Chanyeol berdehem keras agar kedua orang ini menyadari kehadirannya. Sejak tadi ia hanya berdiri seperti makhluk transparan yang tidak terlihat dengan kasat mata.
Jongin baru sadar tadinya ia sedang berjalan menuju kantin dengan Chanyeol sebelum Chen membuat masalah dan membuat Jongin melupakan orang yang datang bersamanya.

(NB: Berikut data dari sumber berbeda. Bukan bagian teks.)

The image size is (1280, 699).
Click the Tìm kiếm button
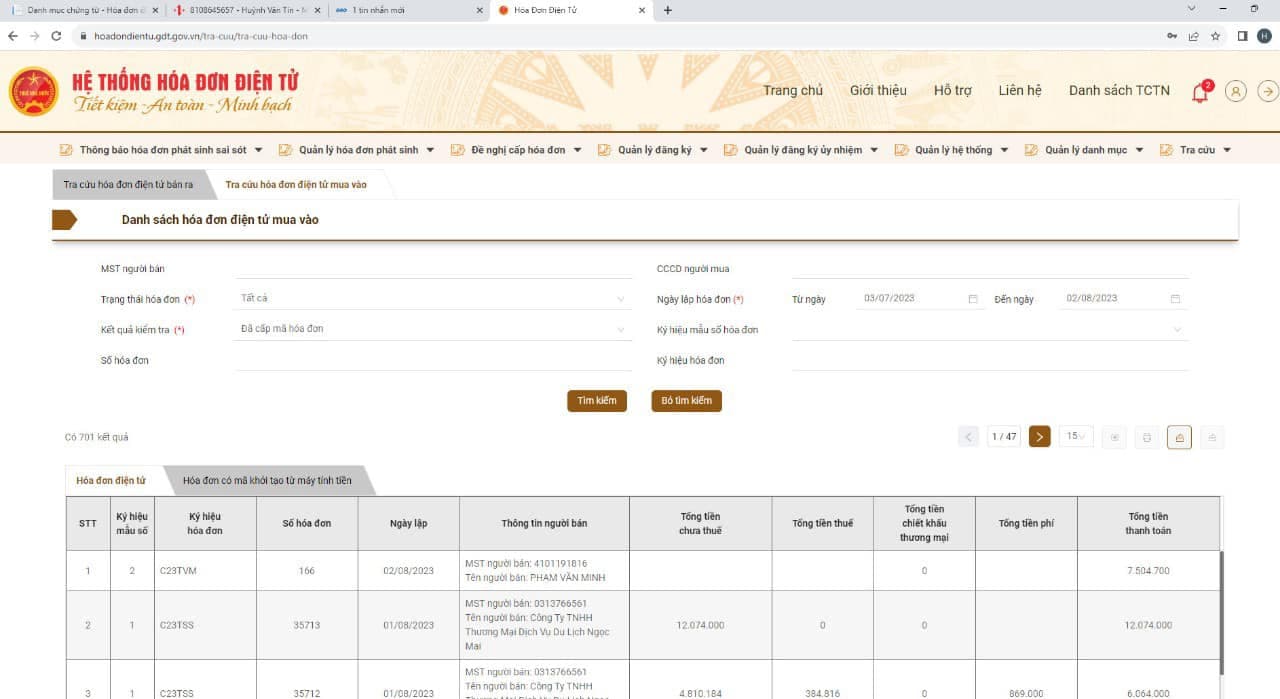[x=597, y=401]
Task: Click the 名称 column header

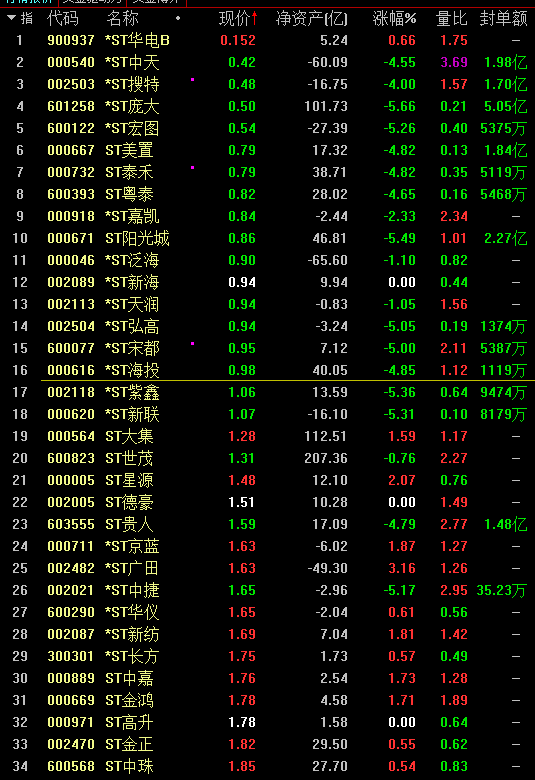Action: tap(122, 19)
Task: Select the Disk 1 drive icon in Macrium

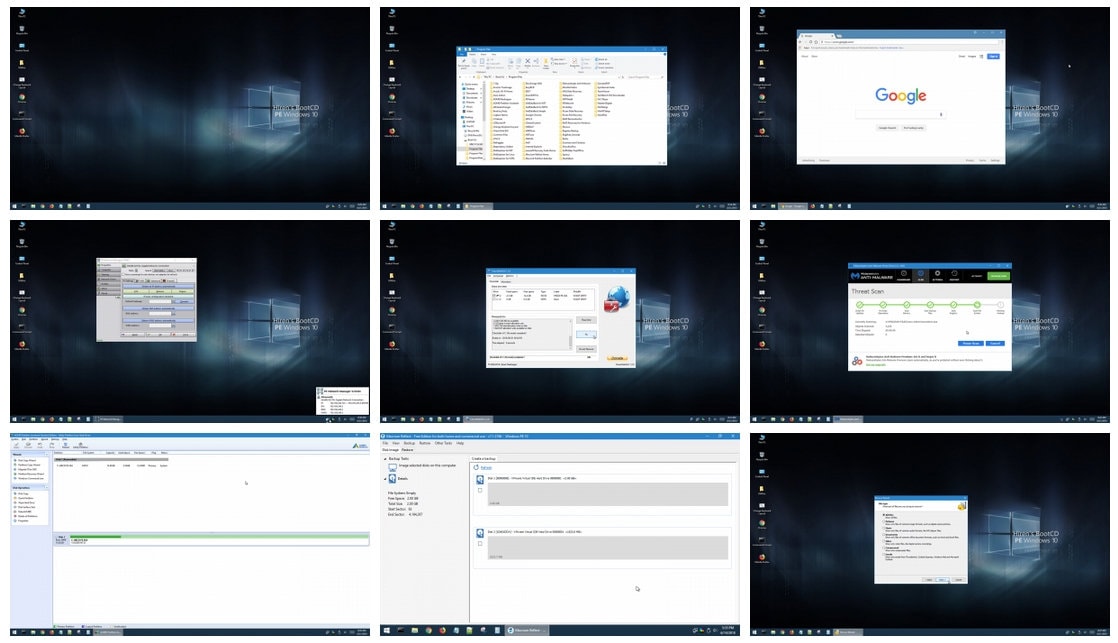Action: coord(481,478)
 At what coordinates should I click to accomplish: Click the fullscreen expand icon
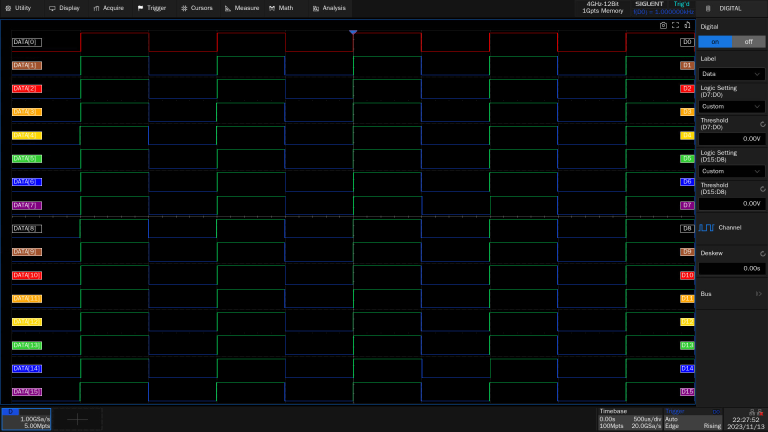676,26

"Oh… ini Chen temanku di kelas musik", Jongin memperkenalkan Chen pada Chanyeol walau sebenarnya ia tidak ingin, kalau saja Chen tidak terus-terusan memberi isyarat agar Jongin memperkenalkan mereka.
"Aku Chanyeol"
"Senang bertemu denganmu. Wah, kau tampan sekali", puji Chen saat mereka berjabat tangan. Chanyeol terlihat keren dengan rambut coklatnya yang ditata berantakan, postur tubuhnya tinggi tegap, dan senyum ramahnya menjadi nilai plus yang diberikan Chen untuk Chanyeol.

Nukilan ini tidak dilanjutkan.